Once in Hawaii, I was taken to see a Buddhist temple. In the temple, a man said, "I am going to tell you something that you will never forget." And then he said "To every man is given the key to Heaven. The same key opens the gates of Hell." And so it is with science. --Richard Feynman
Ross Pomeroy November 26, 2013
My Take – I know I’m treading on sacred ground when it comes to Feynman, but I have to tell you I don’t have a lot of sympathy for these Manhattan Project people who later lamented and vented their deepest emotions to the world for the part they played in the production of the atom bomb, later acting as if they felt this was just some exciting and grand experiment with no practical application, and were shocked when all those people were killed. What did they think they were going to do with it? Bombs are meant to kill people and destroy a lot of real estate, and they do a cracker jack job of it.
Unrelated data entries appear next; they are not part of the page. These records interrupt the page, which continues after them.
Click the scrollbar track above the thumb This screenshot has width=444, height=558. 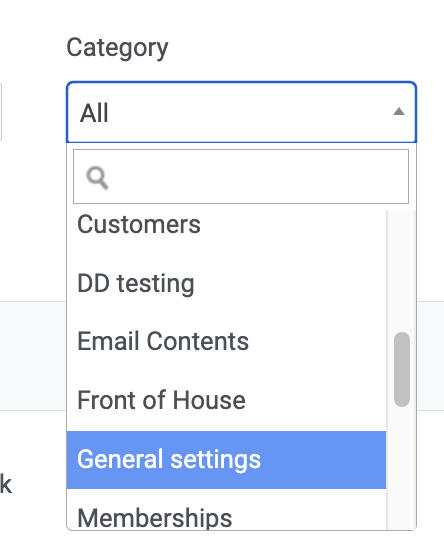(x=402, y=270)
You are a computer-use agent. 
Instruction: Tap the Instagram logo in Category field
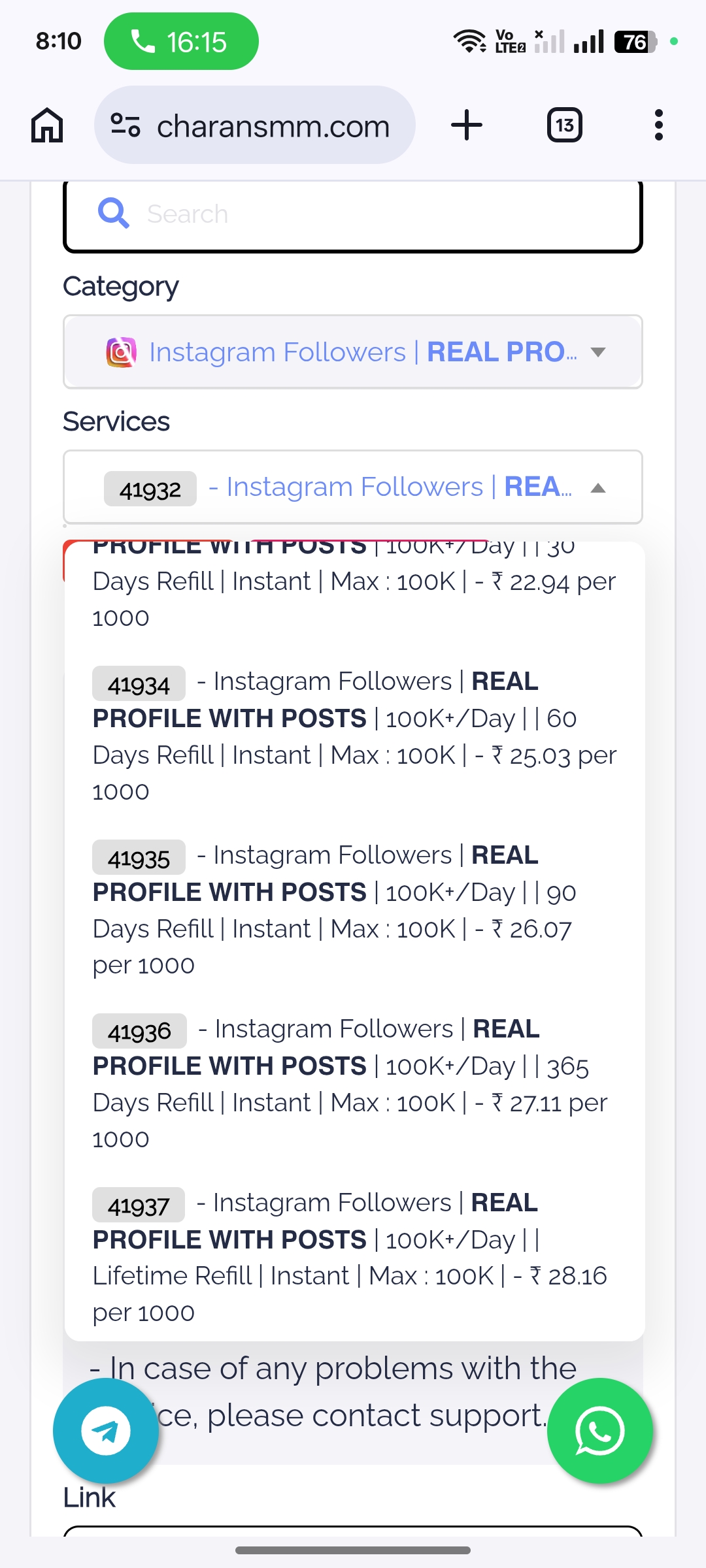click(x=121, y=352)
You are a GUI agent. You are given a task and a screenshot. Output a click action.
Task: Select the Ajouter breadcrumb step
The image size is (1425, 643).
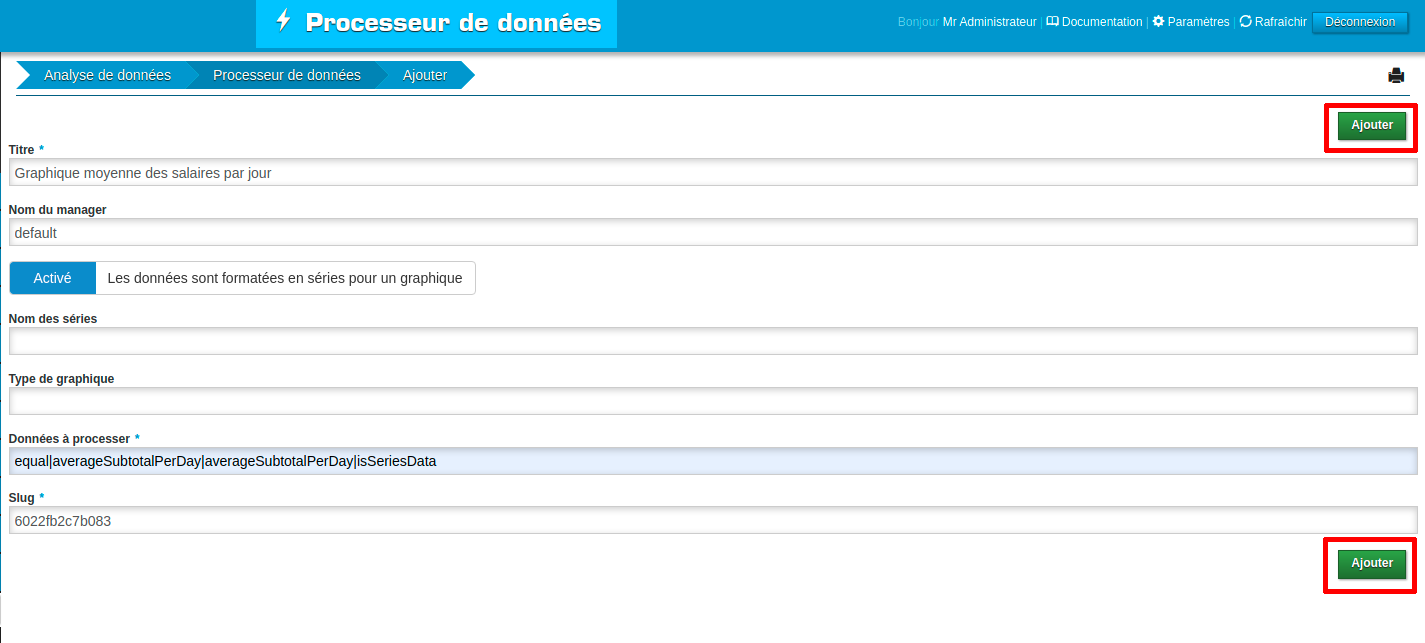click(x=424, y=75)
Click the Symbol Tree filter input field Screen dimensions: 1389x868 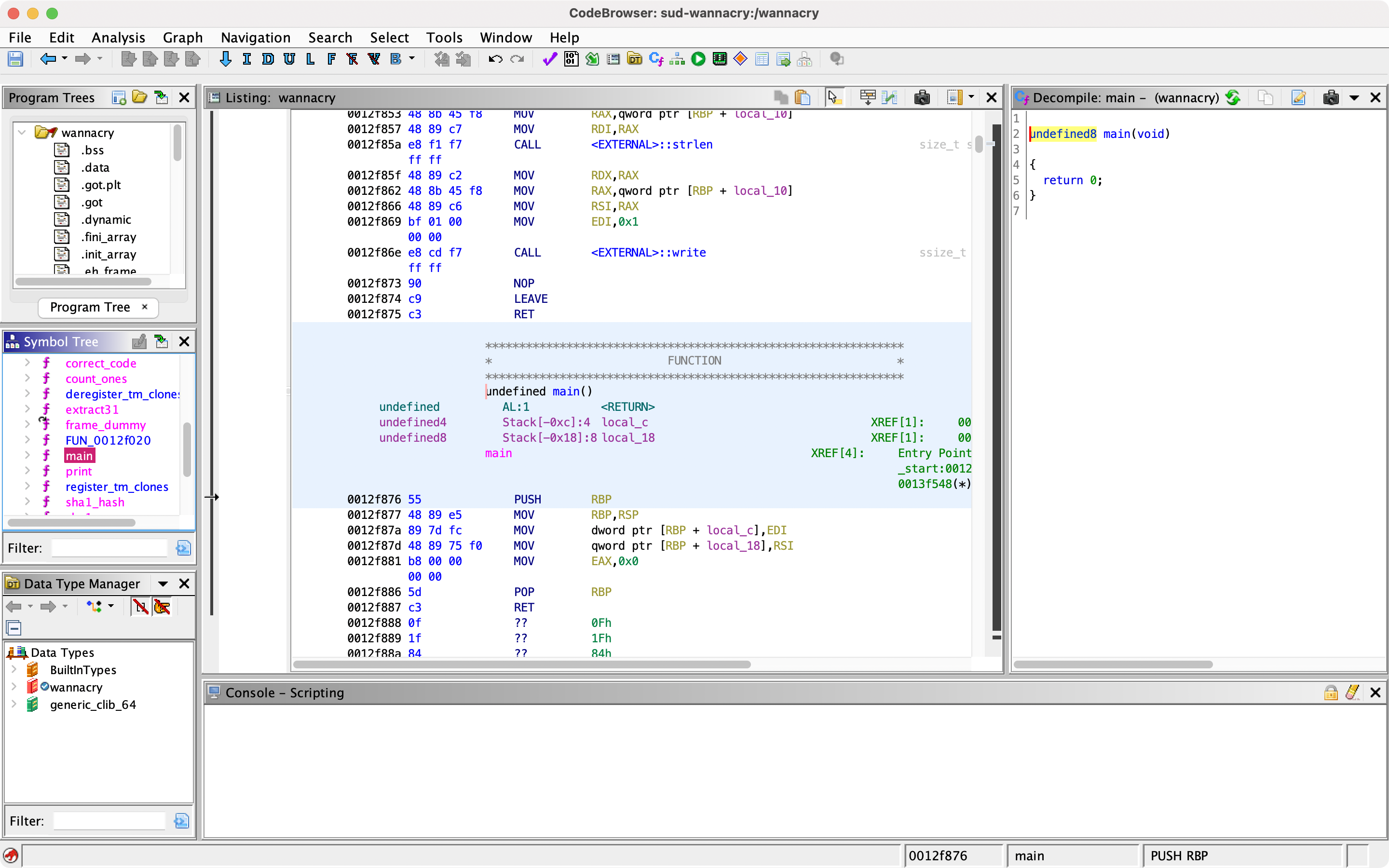109,548
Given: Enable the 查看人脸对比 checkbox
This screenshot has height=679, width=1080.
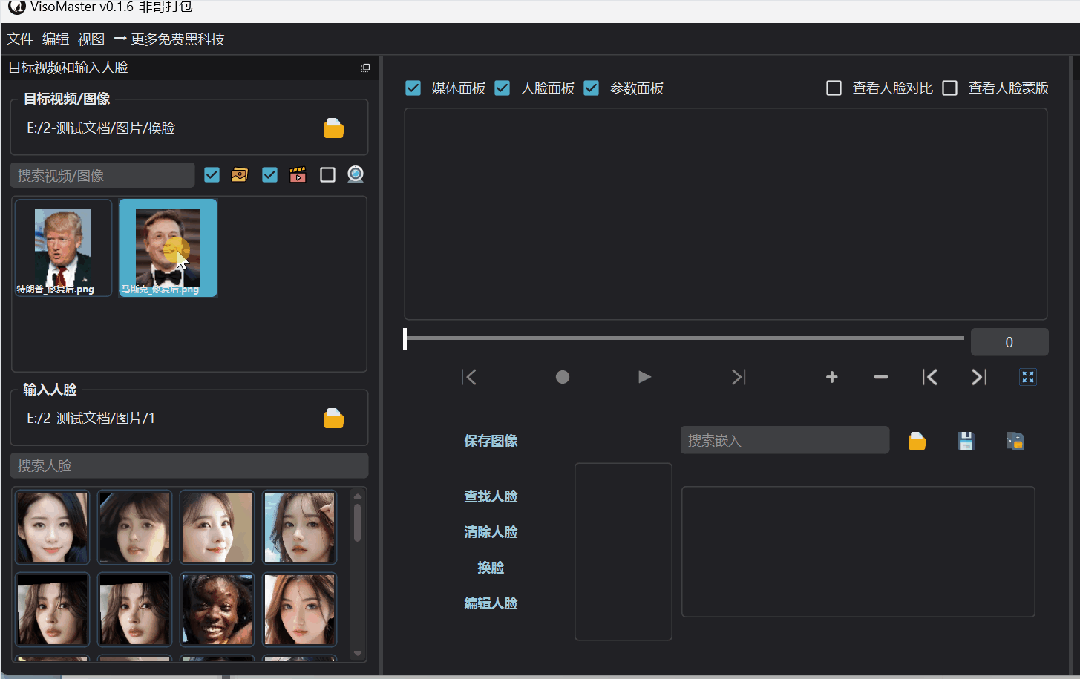Looking at the screenshot, I should pyautogui.click(x=834, y=88).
Many years ago a friend of mine, Dr. Bill Goffman, a mathematician at Case Western Reserve University, said something about atomic energy I never forgot. “Atomic energy was designed to kill people, and it does a cracker jack job of it.” So when these guys start venting their alleged regrets - I really don’t want to hear it - especially since those two bombs – as horrible as they were – saved millions of civilian lives by ending the war. I also find it interesting when atheists start spouting off about 'evil'. How can anything be evil if there is no ultimate moral arbiter? If there is no ultimate arbiter of good and evil, then nothing is good and nothing is evil except how we view reality in our own eyes, making all values arbitrary, and potentially temporary!
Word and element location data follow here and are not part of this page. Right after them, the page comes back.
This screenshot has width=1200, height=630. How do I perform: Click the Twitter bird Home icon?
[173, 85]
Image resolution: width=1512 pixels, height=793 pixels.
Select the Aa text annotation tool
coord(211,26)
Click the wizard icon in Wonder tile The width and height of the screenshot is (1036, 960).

Can it be that these atheists are having conscience problems? Nah….that would imply values that would be natural to all humans….like stealing, rape, murder, etc Ooops….it just dawned on me. Those are universal moral values shared by every race and every society, advanced and primitive, in the world all through human history. Can it be – is it possible – dare I say it – is there really is an ultimate moral arbiter?
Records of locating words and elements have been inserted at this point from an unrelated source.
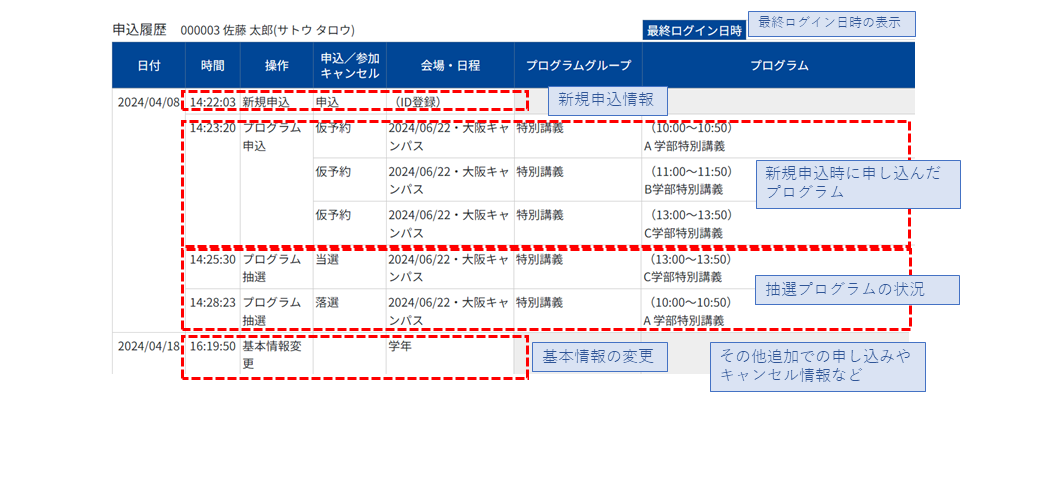Click the 落選 status cell
Screen dimensions: 1054x482
coord(327,303)
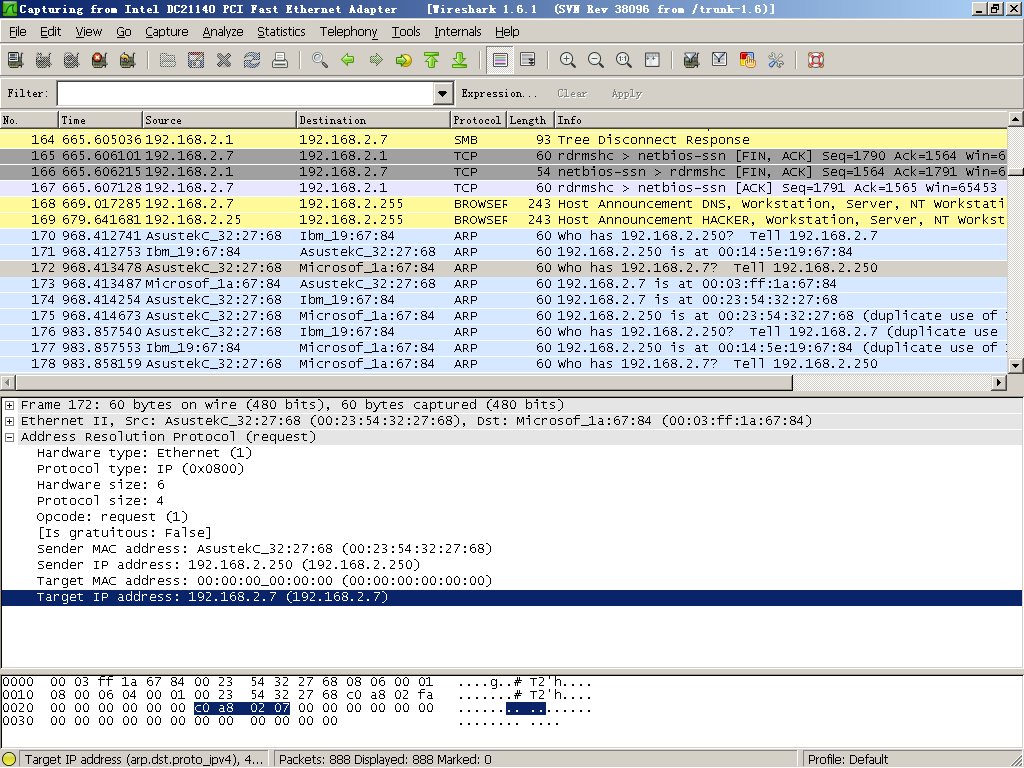Click the Find Packet magnifier icon
1024x768 pixels.
coord(320,60)
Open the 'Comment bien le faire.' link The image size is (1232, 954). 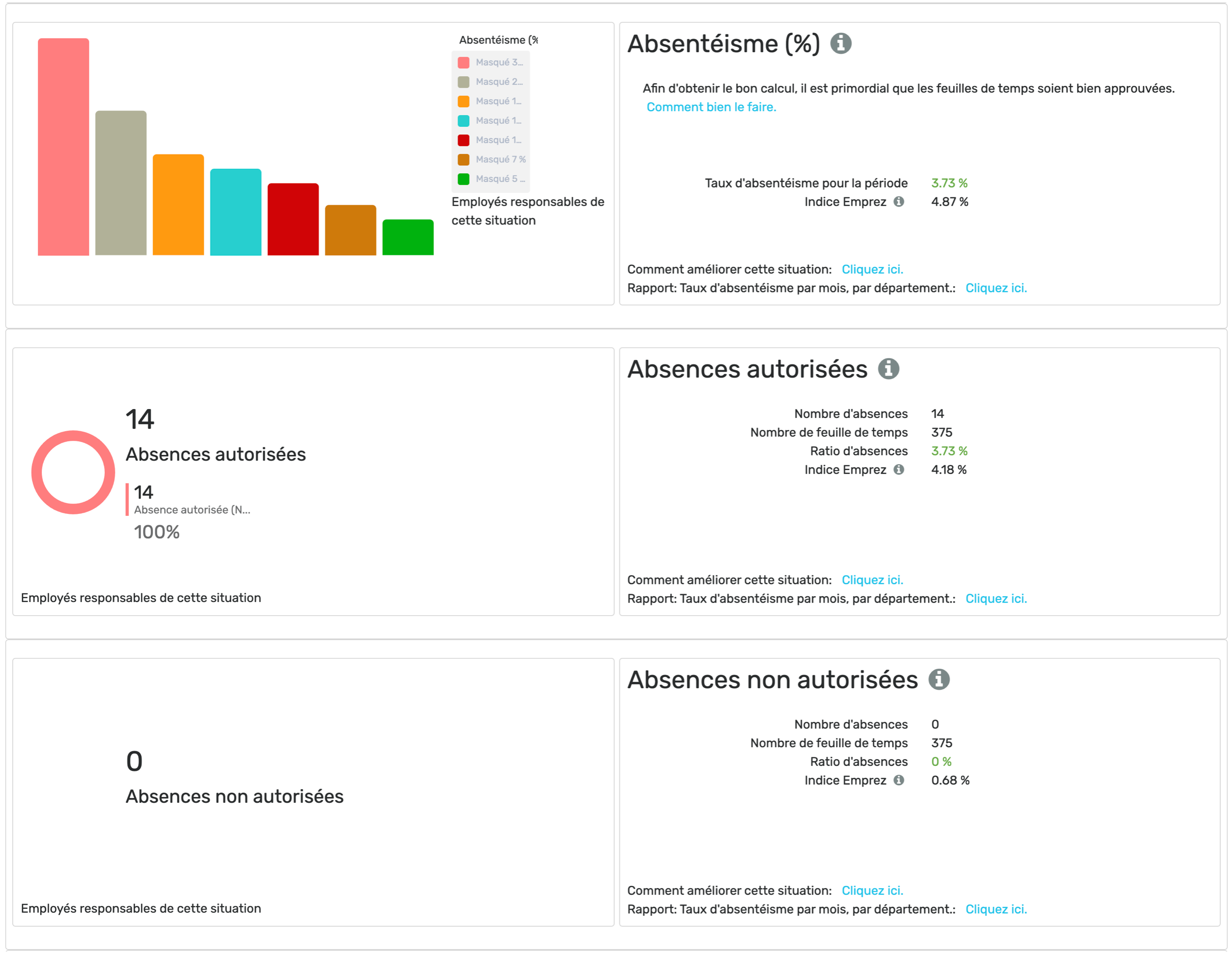coord(711,107)
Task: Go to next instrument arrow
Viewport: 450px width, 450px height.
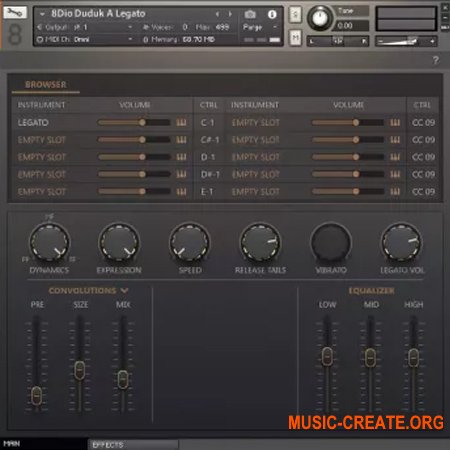Action: (230, 14)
Well, Feynman’s third value is; ""The scientist has a lot of experience with ignorance and doubt and uncertainty, and this experience is of very great importance, I think." So, we can assume a real scientist bashing believers is doubtful about all these absolute statements about atheism? Sure doesn’t sound like it to me, but what do I know….since my personal motto is De Omnibus Dubitandum – question everything! And I must tell you I have questioned the character of professional scientists for many years.